• **Excerpted text**:
2. Materials and Methods

2.1. Experimental Design and Diets

Navy beans (ACUG 10-B2 cultivar; provided by the University of Guelph Bean Breeding program) were cooked, freeze-dried, and powdered as we had described previously [18,32,34]; the proximate analysis has been published previously [32]. Experimental procedures were approved by the animal care committee (University of Guelph; animal use protocol #3115) in accordance with the guidelines of the Canadian Council of Animal Care. A total of 36 C57BL/6 male mice (4 weeks old) purchased from Charles River (Portage, MI, USA) were housed 3 mice/cage as previously described [18,34]. Mice were acclimatized to the low-fat (LF) basal diet for 1 week prior to consuming the HF diet for 12 weeks to establish the obese phenotype [32]. Subsequently, obese mice were assigned to one of three experimental diets, such that the average body weight (BW)/group were similar, for 8 weeks of dietary intervention (n = 12/dietary group): (i) HF: remained on the HF diet, (ii) HF→HFB: introduction of beans in established obesity via switching from the HF to the isocaloric high-fat bean (HFB) diet supplemented with 15.7% (wt/wt) cooked navy bean powder, or (iii) HF→LF: weight loss controls induced via switching from the HF to the LF diet.
The caloric densities of the two high-fat diets were similar (18% protein, 20% carbohydrate, 59% fat, and 2.7% fiber by kcal) (Table 1), as was the total fiber content (7% wt/wt). However the fiber profile differed; the HF contained insoluble cellulose, whereas the HF→HFB diet comprised a mixture of insoluble and soluble fibers. The supplementation level of the bean powder (15.7% wt/wt) was selected to represent a level of pulse intake in humans similar to 1 cup/day [35,36,37]. The LF diet consisted of 11% fat, 59% carbohydrate, 26% and protein (as kcal) [32]. All diets were prepared by Teklad, Envigo, USA.

• **Tasks**:
A - In the methods excerpt above, translate this sentence into Spanish: "Experimental procedures were approved by the animal care committee (University of Guelph; animal use protocol #3115) in accordance with the guidelines of the Canadian Council of Animal Care."
B - Please duplicate everything in the methods excerpt above from "The caloric densities" down to "Teklad, Envigo, USA.".

• **Information given**:

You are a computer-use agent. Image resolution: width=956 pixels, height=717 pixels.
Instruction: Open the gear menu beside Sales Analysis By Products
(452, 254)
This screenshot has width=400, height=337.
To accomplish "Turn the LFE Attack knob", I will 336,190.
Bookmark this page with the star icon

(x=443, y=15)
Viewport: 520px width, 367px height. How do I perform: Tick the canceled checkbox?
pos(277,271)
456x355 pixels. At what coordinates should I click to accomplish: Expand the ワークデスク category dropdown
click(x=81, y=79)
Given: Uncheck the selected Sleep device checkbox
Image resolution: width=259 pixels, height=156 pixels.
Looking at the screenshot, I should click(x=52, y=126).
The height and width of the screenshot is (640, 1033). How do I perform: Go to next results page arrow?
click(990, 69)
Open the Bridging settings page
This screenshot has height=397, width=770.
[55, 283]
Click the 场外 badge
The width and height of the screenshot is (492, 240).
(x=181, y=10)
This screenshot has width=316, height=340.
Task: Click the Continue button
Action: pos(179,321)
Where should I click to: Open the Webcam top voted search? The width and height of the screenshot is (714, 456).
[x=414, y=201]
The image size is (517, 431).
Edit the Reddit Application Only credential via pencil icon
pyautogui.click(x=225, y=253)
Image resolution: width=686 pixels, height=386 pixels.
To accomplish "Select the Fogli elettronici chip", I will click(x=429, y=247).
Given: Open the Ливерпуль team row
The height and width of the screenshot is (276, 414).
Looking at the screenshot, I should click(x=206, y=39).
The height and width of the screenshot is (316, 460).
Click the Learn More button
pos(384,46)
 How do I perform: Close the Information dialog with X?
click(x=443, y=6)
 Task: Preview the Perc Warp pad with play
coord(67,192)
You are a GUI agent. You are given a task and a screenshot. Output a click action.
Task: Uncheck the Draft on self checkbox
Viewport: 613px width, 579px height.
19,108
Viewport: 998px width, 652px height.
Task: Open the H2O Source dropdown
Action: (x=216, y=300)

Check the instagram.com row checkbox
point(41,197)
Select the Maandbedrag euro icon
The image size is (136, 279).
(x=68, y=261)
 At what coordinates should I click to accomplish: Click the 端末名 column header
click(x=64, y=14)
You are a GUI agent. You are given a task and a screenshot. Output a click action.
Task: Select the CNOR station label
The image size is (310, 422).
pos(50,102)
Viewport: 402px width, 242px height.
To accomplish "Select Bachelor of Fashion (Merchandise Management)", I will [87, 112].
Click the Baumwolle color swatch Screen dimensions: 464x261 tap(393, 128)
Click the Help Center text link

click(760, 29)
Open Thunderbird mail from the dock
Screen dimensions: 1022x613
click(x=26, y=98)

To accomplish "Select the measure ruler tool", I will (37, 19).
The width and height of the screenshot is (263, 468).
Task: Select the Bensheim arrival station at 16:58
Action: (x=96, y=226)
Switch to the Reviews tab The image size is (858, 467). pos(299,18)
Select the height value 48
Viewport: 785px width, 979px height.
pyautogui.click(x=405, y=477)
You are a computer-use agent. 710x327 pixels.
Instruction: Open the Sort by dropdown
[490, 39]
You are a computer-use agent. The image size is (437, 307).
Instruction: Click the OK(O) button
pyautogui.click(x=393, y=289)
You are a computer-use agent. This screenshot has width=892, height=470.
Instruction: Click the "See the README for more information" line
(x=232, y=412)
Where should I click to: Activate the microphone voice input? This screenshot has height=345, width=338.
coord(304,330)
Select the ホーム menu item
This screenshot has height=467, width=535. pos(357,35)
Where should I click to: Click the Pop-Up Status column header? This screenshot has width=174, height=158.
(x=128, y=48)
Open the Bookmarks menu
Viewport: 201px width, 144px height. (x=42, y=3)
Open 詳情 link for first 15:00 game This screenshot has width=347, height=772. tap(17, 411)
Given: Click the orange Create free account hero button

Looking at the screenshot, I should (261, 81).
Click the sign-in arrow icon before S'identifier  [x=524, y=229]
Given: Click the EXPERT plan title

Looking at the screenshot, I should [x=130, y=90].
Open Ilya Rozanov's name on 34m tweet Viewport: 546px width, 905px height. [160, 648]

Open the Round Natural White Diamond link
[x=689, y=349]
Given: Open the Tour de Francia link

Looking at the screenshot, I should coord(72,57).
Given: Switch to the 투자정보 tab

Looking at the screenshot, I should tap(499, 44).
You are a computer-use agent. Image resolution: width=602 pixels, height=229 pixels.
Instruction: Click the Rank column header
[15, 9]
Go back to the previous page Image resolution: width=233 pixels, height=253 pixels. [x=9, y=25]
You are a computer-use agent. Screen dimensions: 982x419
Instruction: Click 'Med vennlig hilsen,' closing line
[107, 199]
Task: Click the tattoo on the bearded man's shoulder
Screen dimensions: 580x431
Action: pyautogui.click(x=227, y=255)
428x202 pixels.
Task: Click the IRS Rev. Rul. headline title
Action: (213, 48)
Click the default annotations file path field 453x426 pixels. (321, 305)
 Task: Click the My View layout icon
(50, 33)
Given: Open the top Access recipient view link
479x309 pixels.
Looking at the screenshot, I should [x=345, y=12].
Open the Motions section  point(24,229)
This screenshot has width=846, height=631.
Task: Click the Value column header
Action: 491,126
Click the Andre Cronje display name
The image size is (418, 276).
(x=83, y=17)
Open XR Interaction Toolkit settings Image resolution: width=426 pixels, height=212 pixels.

• **Exercise results**:
A - Los procedimientos experimentales fueron aprobados por el comité de cuidado animal (Universidad de Guelph; protocolo de uso animal n.º 3115) de acuerdo con las directrices del Consejo Canadiense de Cuidado Animal.

B -
The caloric densities of the two high-fat diets were similar (18% protein, 20% carbohydrate, 59% fat, and 2.7% fiber by kcal) (Table 1), as was the total fiber content (7% wt/wt). However the fiber profile differed; the HF contained insoluble cellulose, whereas the HF→HFB diet comprised a mixture of insoluble and soluble fibers. The supplementation level of the bean powder (15.7% wt/wt) was selected to represent a level of pulse intake in humans similar to 1 cup/day [35,36,37]. The LF diet consisted of 11% fat, 59% carbohydrate, 26% and protein (as kcal) [32]. All diets were prepared by Teklad, Envigo, USA.